* Task input:
[Start of Attachment]

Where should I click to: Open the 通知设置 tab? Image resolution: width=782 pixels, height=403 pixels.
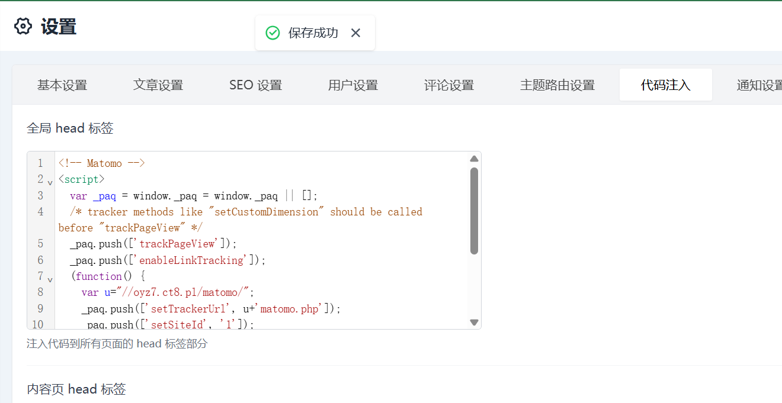(759, 85)
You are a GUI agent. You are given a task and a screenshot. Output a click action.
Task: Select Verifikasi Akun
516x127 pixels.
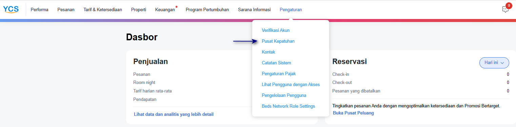click(276, 30)
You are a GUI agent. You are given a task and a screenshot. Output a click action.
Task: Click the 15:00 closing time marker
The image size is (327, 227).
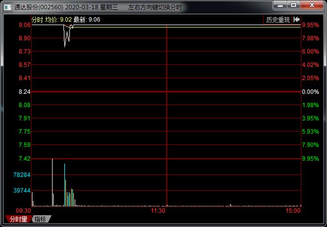click(293, 211)
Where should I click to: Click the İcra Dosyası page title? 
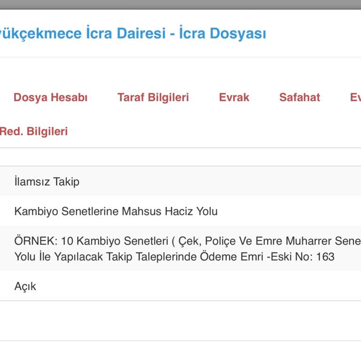(x=223, y=34)
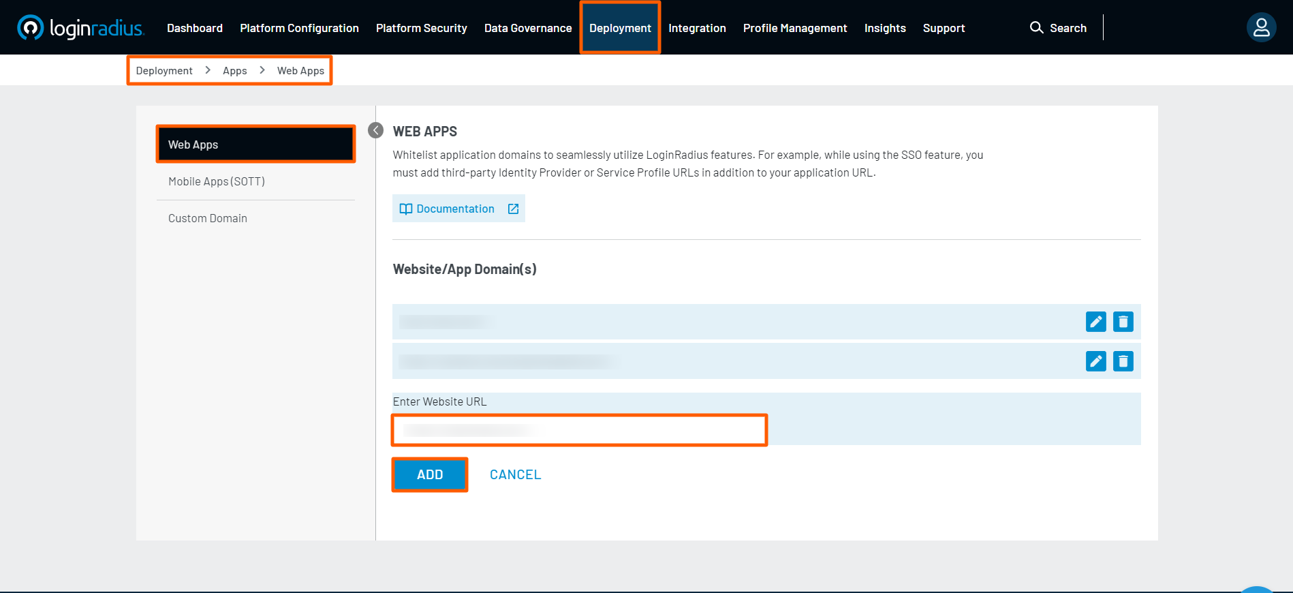Select Custom Domain in the sidebar
Viewport: 1293px width, 593px height.
tap(208, 218)
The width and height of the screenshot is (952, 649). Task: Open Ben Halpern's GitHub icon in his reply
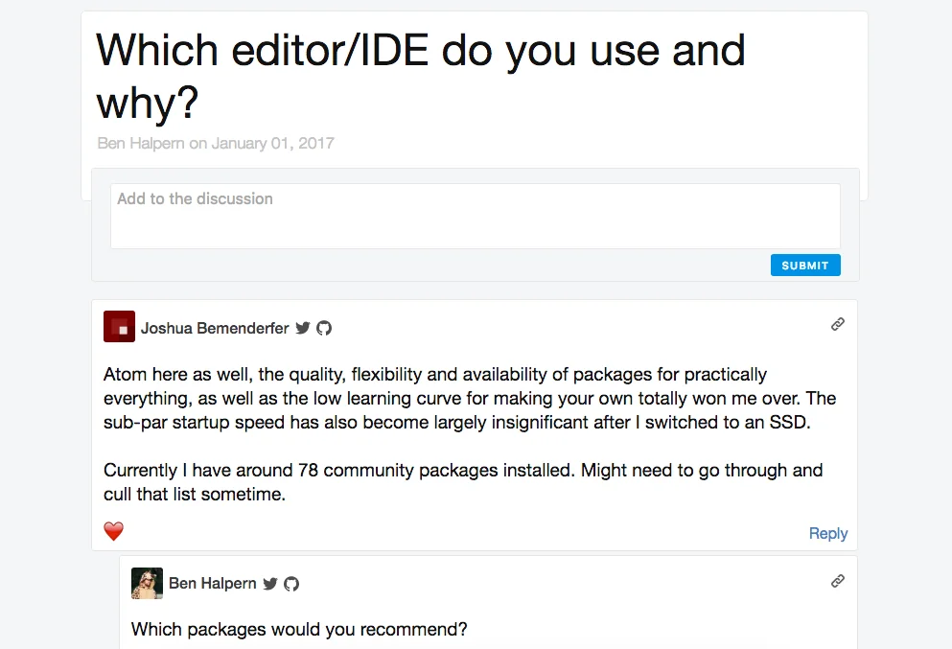coord(290,583)
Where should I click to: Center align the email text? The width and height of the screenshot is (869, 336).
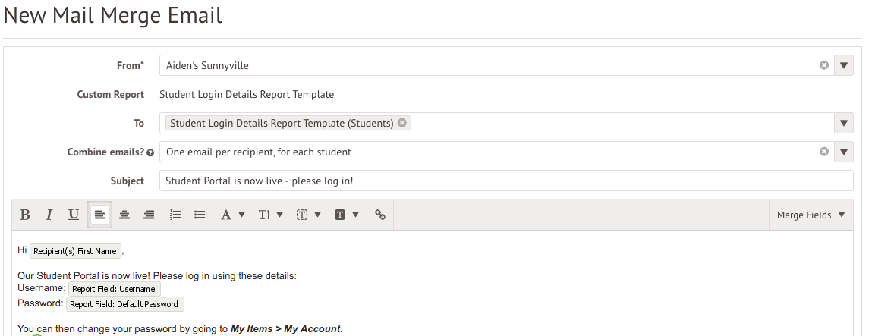tap(124, 215)
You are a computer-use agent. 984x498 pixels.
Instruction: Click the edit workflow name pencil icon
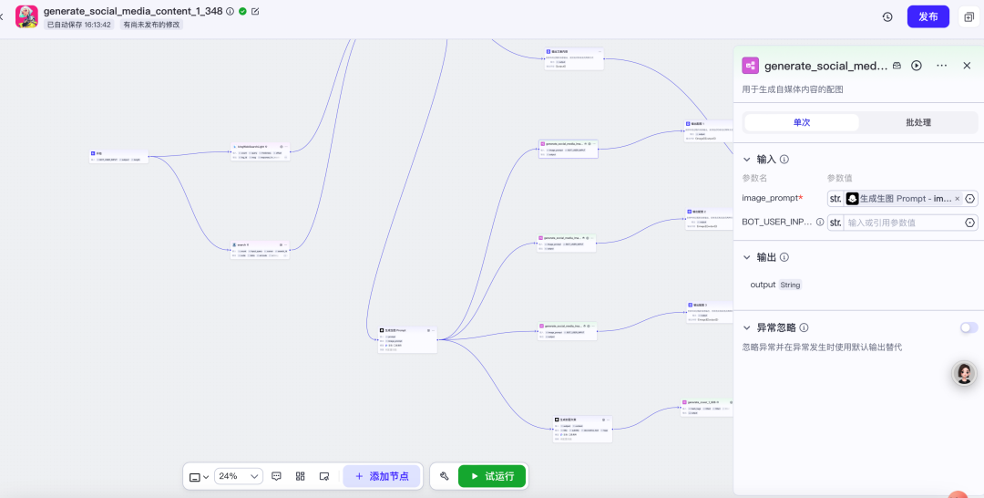[255, 11]
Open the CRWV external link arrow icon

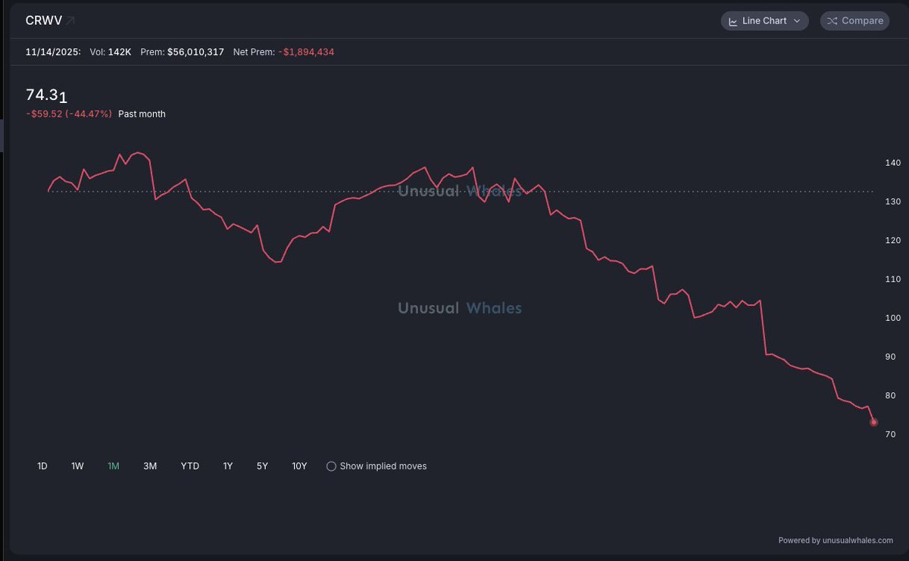(x=70, y=20)
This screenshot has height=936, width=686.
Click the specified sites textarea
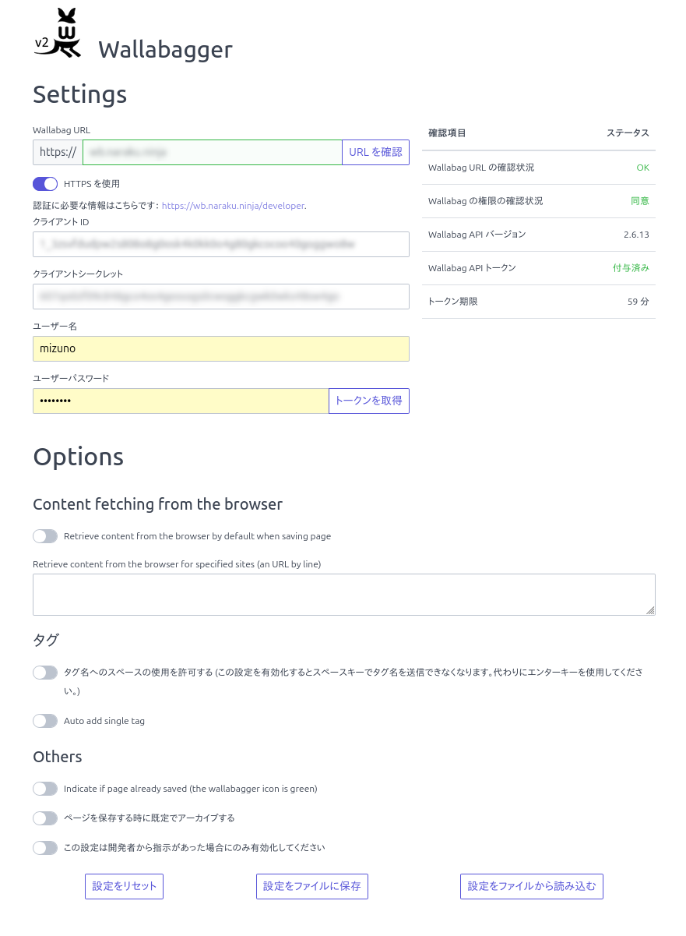tap(343, 595)
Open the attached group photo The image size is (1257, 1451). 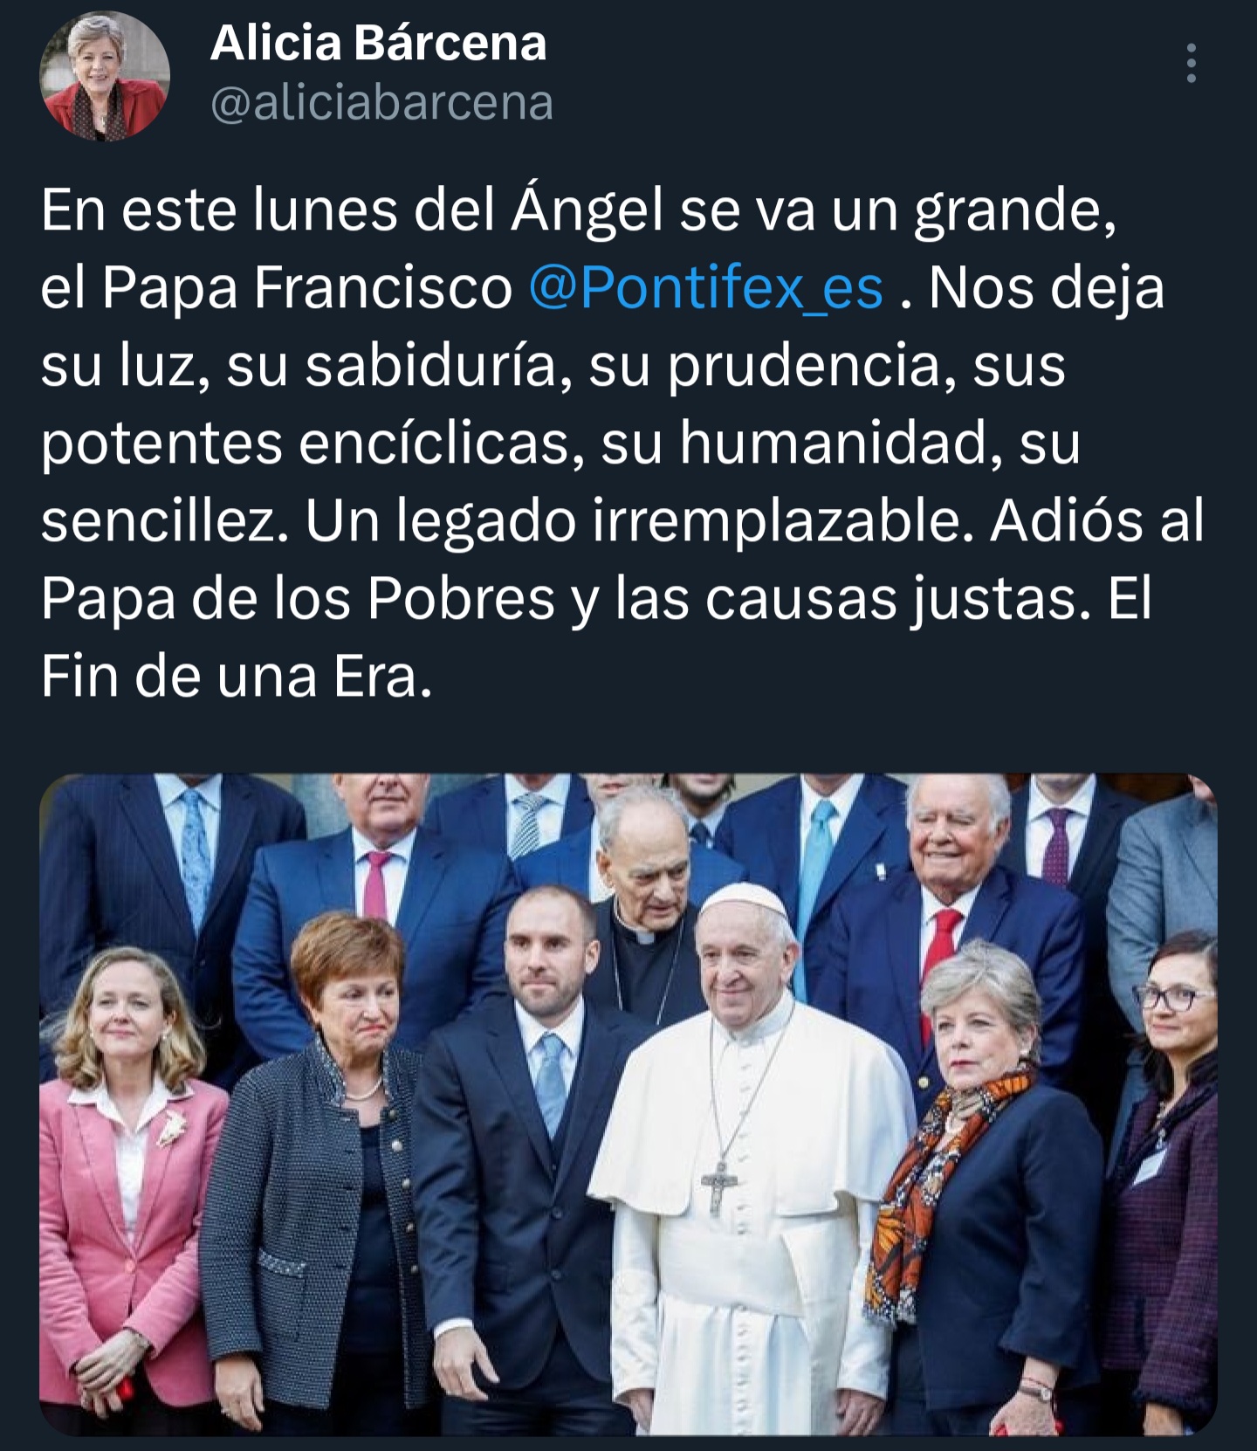coord(629,1104)
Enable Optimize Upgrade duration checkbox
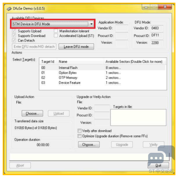Viewport: 178px width, 177px height. click(79, 136)
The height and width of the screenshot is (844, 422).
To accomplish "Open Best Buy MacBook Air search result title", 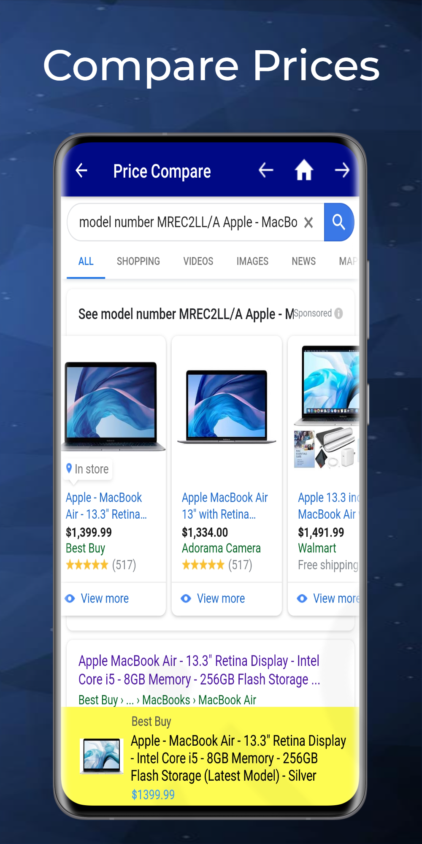I will (x=199, y=670).
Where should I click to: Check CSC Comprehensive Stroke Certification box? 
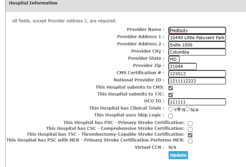190,129
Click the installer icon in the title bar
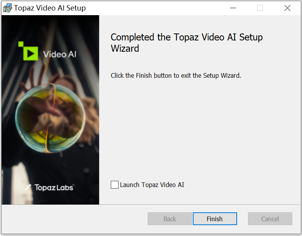This screenshot has width=302, height=236. [7, 8]
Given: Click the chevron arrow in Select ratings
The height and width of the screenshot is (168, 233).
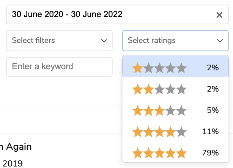Looking at the screenshot, I should click(220, 40).
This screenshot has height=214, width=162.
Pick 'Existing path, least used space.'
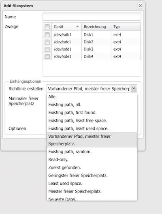(x=92, y=128)
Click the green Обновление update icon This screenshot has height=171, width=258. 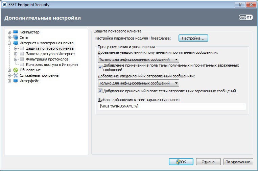tap(15, 70)
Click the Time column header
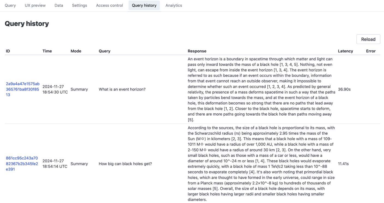The width and height of the screenshot is (384, 203). (x=47, y=51)
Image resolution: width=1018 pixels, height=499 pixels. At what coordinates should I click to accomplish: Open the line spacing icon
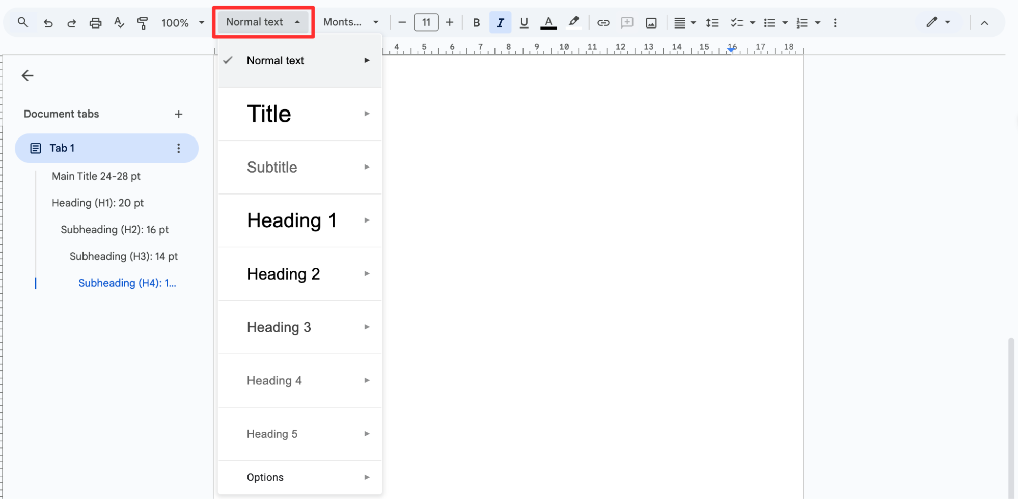pos(712,23)
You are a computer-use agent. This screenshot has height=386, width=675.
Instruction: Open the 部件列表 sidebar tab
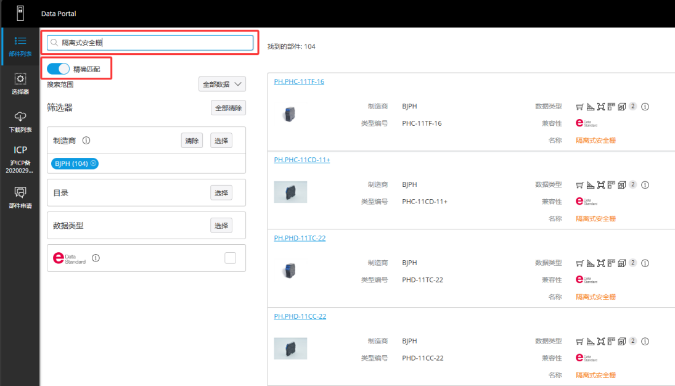(20, 46)
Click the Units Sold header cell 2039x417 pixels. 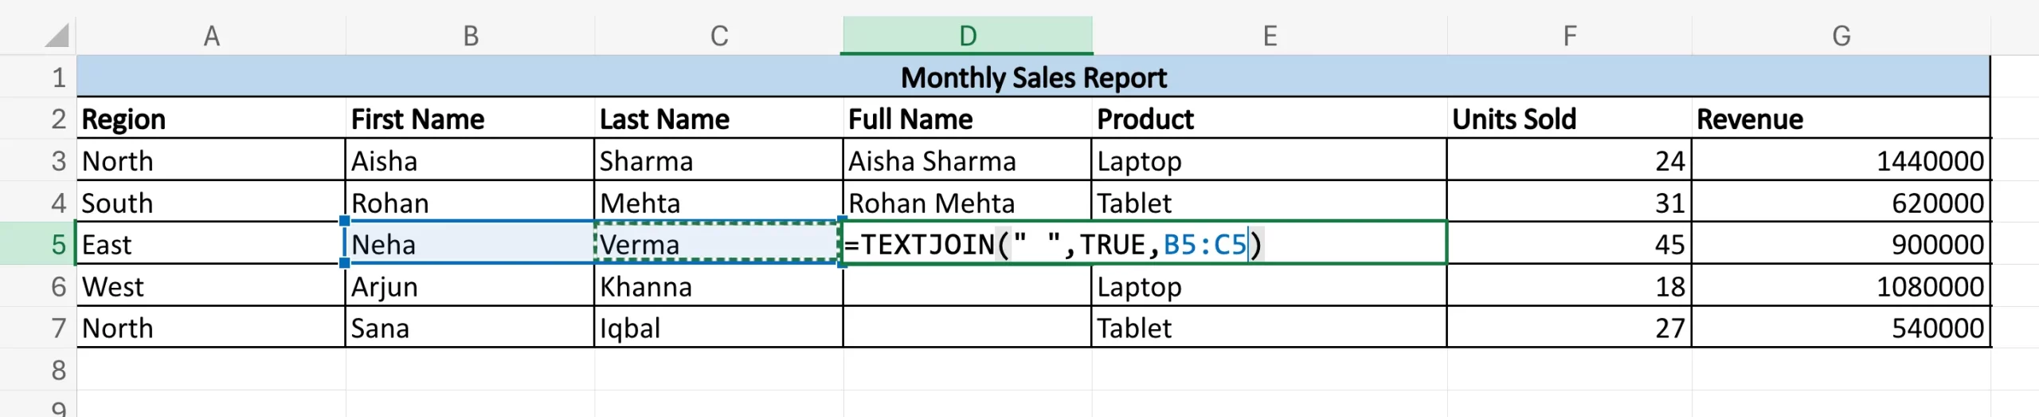[x=1568, y=120]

[End of Attachment]

* Work item: Make an exact copy of the lines from the top of the material through the line with "This screenshot has height=936, width=686.", pictures excluded.

* Solution to the exercise:
Where should I click to: Open the 通知设置 tab? Image resolution: width=782 pixels, height=403 pixels.
(759, 85)
You are a GUI agent. You are given a task and a screenshot. Output a click action.
Task: Select Verifikasi Akun
516x127 pixels.
click(276, 30)
You are a GUI agent. You are given a task and a screenshot. Output a click action.
Task: Click the 15:00 closing time marker
The image size is (327, 227).
click(293, 211)
Where should I click to: Click the İcra Dosyası page title? 
(x=223, y=34)
Select Custom Domain in the sidebar
Viewport: 1293px width, 593px height.
tap(208, 218)
The width and height of the screenshot is (952, 649). Task: Open Ben Halpern's GitHub icon in his reply
coord(290,583)
Where should I click to: Center align the email text? The width and height of the screenshot is (869, 336).
tap(124, 215)
You are a computer-use agent. 984x498 pixels.
Instruction: Click the edit workflow name pencil icon
[255, 11]
Open the CRWV external link arrow icon

(x=70, y=20)
This screenshot has height=936, width=686.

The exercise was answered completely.